Everything All the Time Never Enough is a work in progress by photographer Tara Wray. In it she considers her experiences with isolation and the growth that has occurred within and around her. Wray’s photographs seek to find movement within the stasis reflected in her immediate surroundings. She draws connections between the observations of rural domesticity and her own need for emotional stillness and stability. Everything All the Time Never Enough explores Wray’s understanding of the necessity of growth developing from decay.
Tara Wray is a photographer, curator, and filmmaker. Her work is autobiographical in nature and focuses on issues of mental health and the ambivalence of family ties. And dogs. She makes art to understand the world around her and to define her place within it. Her sold out photobook, “Too Tired for Sunshine,” was published by Yoffy Press in 2018.
Recently she founded the Too Tired Project, a non-profit photo initiative helping those struggling with depression by offering a platform for collective creative expression and community.

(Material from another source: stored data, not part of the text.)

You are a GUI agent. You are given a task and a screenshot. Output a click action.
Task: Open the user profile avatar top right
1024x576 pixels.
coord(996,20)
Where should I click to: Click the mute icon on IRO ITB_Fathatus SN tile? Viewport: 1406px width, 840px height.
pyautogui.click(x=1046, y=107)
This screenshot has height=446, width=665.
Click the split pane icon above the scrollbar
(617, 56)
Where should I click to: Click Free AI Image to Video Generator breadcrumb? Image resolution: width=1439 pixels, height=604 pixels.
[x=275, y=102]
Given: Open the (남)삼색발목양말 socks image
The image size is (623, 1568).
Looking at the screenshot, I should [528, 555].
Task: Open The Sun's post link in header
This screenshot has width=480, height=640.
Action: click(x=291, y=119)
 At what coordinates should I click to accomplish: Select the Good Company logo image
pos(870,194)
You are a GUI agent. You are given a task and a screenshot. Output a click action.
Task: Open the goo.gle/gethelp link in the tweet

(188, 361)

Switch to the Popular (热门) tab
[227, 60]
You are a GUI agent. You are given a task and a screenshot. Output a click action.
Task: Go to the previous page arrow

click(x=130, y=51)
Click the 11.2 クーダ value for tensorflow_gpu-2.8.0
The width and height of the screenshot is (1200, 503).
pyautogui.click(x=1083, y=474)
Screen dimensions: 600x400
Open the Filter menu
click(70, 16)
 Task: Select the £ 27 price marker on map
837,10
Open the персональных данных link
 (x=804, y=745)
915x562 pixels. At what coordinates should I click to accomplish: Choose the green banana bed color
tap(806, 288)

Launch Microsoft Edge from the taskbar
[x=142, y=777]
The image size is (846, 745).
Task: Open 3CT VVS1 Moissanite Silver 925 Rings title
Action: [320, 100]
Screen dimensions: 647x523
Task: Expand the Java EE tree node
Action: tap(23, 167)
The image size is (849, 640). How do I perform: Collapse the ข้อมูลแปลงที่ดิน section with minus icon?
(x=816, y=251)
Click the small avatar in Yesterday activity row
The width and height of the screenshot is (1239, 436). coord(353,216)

Her work has been featured on NPR, Washington Post, VICE, Huff Post, BUST Magazine, GUP Magazine, and others, and is held in the permanent collections of the Amon Carter Museum of American Art, the George Eastman Museum Library, the Beinecke Rare Book & Manuscript Library at Yale, and the Snite Museum of Art at the University of Notre Dame.
She received a BA from the Gallatin School at NYU in 2004, and has exhibited her work in galleries and museums in the US and Europe. She has directed two feature length documentaries: “Manhattan, Kansas” (SXSW 2006; Film Society of Lincoln Center) and “Cartoon College” (2012, Vancouver International Film Festival). Wray lives and works in Vermont, and is currently focusing on long-term personal projects.